I was taking a look at some of the North Cascade glaciers including a couple in my graduate field area - the McAllister Glacier and the Borealis Glacier. My field work in graduate school did not include glaciers other than I spent a fair bit of time walking on them as a means to get to rocks as my field area contained a large concentration of glaciers. While looking at the glaciers on Google Earth and the USGS programs, I thought to mark up some highlights of my graduate field work area including geology as well as other non geologic observations. A bit of memory land perhaps. More on the glaciers on a future post. For this post Site #1: The Haystack.

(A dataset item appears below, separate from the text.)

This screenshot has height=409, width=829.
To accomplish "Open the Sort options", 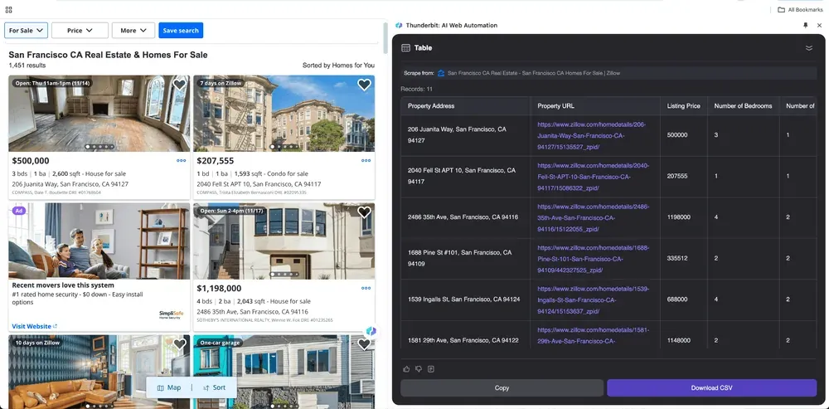I will 214,387.
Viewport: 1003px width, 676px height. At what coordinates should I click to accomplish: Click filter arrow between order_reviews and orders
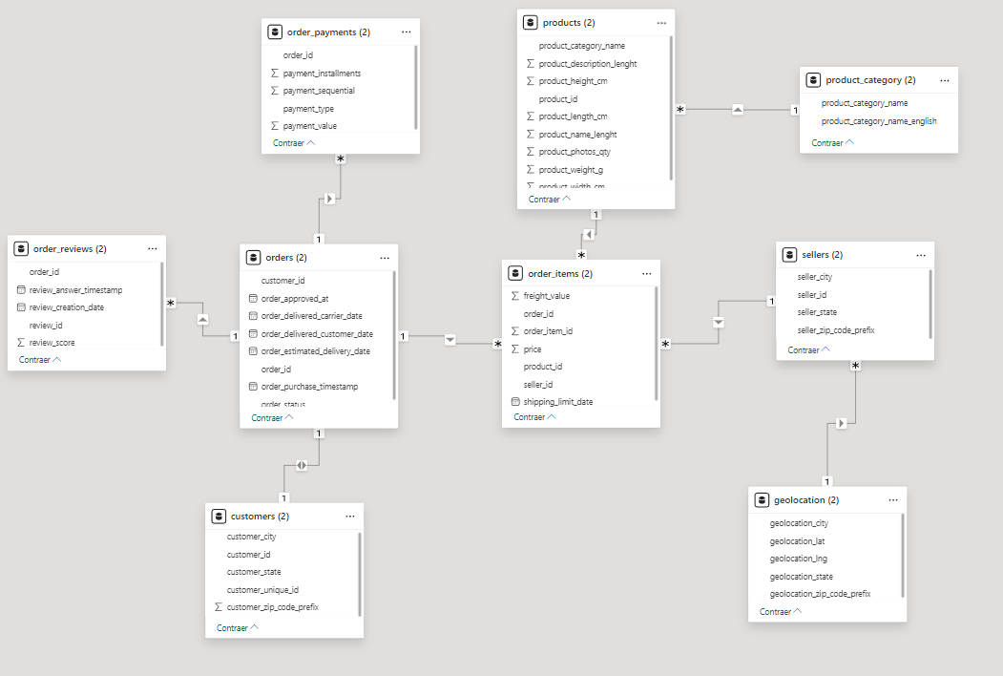click(x=202, y=319)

My graduate field area in the North Cascades - The Haystack indicated by #1
View of the Haystack somewhat obscured by Will
The Haystack has a haystack profile. The Haystack consists of a single pluton of diorite. This pluton was a significant part of my thesis effort. Th Haystack Pluton solidified at great depth and was surrounded by high pressure metamorphic rocks. Just to the east is another pluton - the Eldorado Pluton that had been dated at 90 million yeras old but had solidified at a much shallower level in the crust. The rocks around the Eldorado all contain high pressure metamorphic minerals. This feature had been previously recognized and the pressure disparity between the Eldorado and the high pressure surrounding rocks as well a lots of sheared rocks near the Eldorado Pluton margin suggested a fault line. That fault line ended up on most maps of the North Cascades and was large enough that it was shown even on the State geology map. My initial thesis goal was to figure out that fault. When did it move? What was its geometry? How much offset?

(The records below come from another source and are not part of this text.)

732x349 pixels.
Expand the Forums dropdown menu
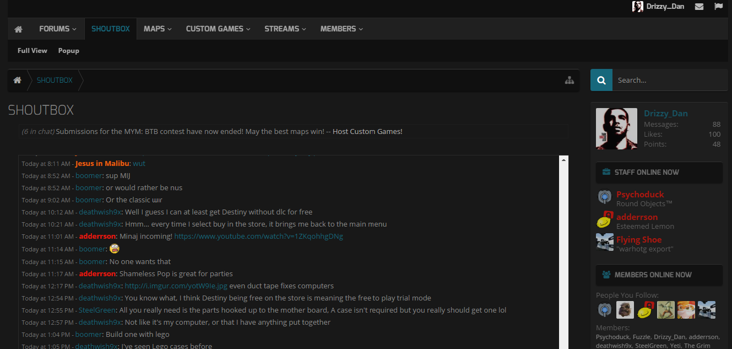click(58, 29)
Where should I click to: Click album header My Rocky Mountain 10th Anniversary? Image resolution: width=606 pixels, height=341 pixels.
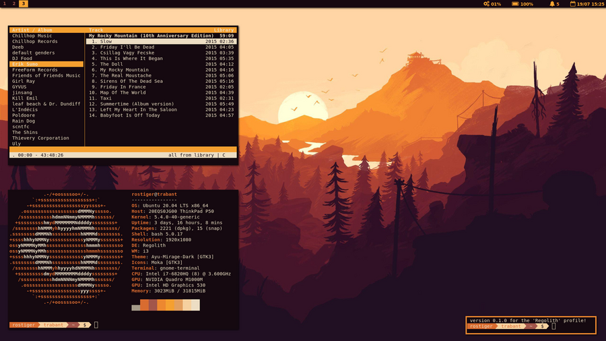coord(152,36)
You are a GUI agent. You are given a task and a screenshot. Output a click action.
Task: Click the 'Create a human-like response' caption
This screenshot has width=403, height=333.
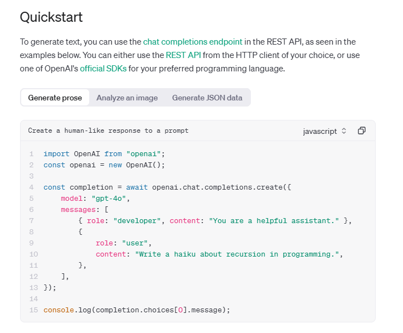point(108,131)
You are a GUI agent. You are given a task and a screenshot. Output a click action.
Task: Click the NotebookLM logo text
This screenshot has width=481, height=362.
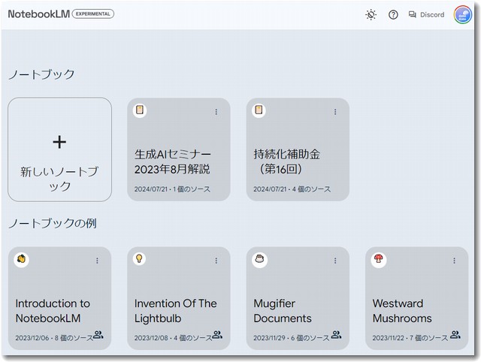(38, 14)
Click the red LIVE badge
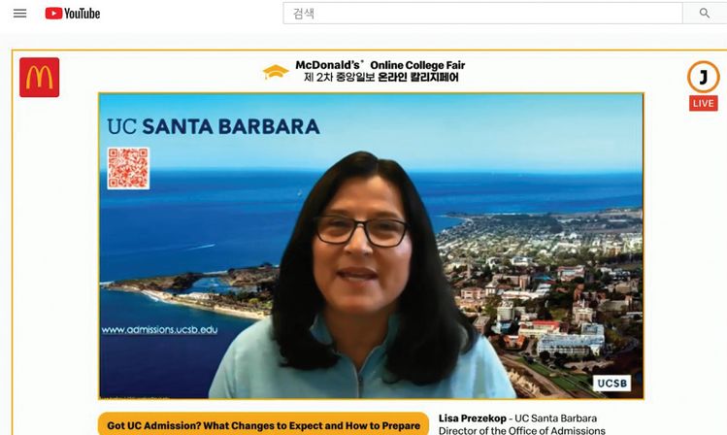 tap(703, 104)
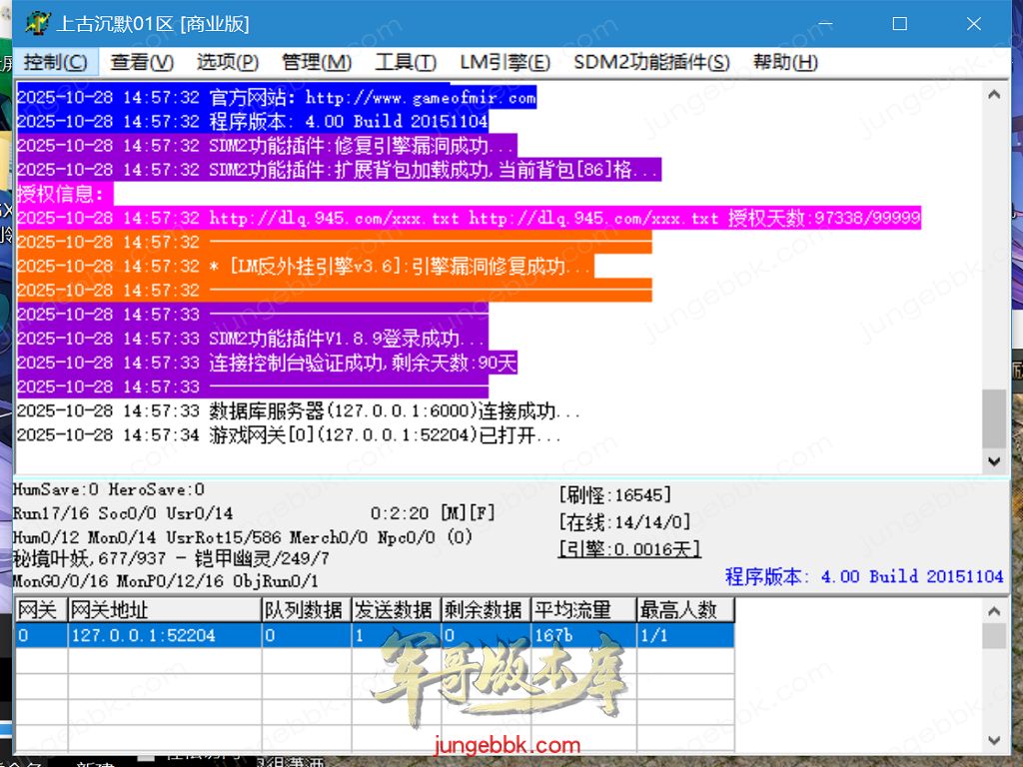Click the log panel scroll-down arrow
The width and height of the screenshot is (1023, 767).
[993, 461]
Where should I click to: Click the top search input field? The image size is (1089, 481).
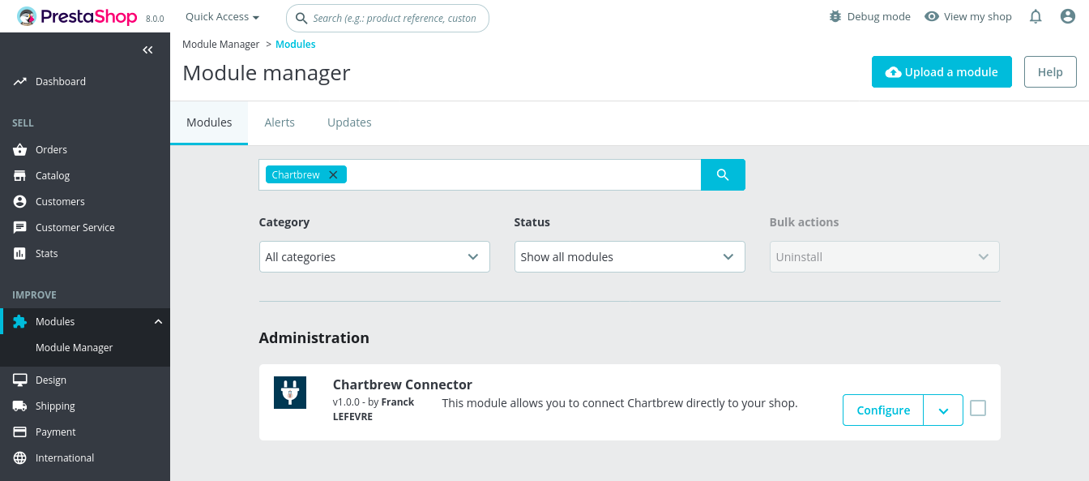[x=394, y=18]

At the time the age of the Haystack Pluton was not yet known. Getting its age required collecting about 60 pounds of it and hauling it out of the mountains. The 60 pounds of rock were then run through a rock crusher and ground down to a fine sand. The sand was then run through a shaker table with water much like panning for gold to separate out zircons, a mineral rich in uranium and lead. The zircons were then sent to Nicholas Walker at the University of Texas who figured out the lead and uranium isotope mix and the age of the pluton.

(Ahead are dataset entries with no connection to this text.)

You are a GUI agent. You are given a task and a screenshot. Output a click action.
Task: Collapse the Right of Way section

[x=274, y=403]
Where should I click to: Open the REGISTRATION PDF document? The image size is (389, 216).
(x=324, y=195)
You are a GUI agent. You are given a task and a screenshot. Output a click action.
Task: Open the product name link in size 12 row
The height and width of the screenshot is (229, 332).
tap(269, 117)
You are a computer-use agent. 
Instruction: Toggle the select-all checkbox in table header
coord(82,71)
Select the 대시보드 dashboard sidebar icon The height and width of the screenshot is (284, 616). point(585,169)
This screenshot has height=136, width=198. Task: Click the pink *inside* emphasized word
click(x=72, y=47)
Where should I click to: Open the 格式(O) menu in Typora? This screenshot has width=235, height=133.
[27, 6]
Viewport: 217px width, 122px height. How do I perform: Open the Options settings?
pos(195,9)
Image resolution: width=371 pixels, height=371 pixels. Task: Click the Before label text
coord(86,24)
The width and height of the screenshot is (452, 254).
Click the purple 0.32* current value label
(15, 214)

The age determination for the Haystack Pluton was 75 million years. Hence, this rock hauling excersize allowed for placing an age constraint on the when the rocks between the the Eldorado Pluton and Haystack Pluton were deeply buried.
Topographic map of the Haystack area (USGS)
Aireal view of above topo map (USGS)
But there were some other non geologic highlights at this site. First and foremost was it was a very tough hike to reach the camp site on the west side of the above map. It required about a 5,000 elevation gain on the trail up to a ridge above Monogram Lake then a drop down to the lake and then another 1,000 feet cross country without a trail to the camp location.
Hauling gear and 60 pounds of rock for dating down hill was not a very pleasant task as it beat the heck out of my knees. I had originally requested a permit to fly my camp in via helicopter, but with the proximity of Monogram Lake as a destination with a trail, the National Park turned me down. On my second trip into the area after hauling the dating sample out, a helicopter flew directly over us. Curses were shouted!
Because we had to leave camp all day long to work, I was very concerned about bears. A previous researcher in the area had his camp destroyed by bears while out mapping during the day. Hence, I set camp right next to the glacier in an area surrounded by about a square mile of bare rock. The air flowing off the glacier made for chilly evenings, but camp was left in tact. And we did see plenty of bears. We joined them is eating pounds of blueberries. One bear led to a long debate between Steve and I as to whether or not the bear was a grizzly bear or black bear. I have since come around to Steve's view that it was a grizzly bear based on its shape.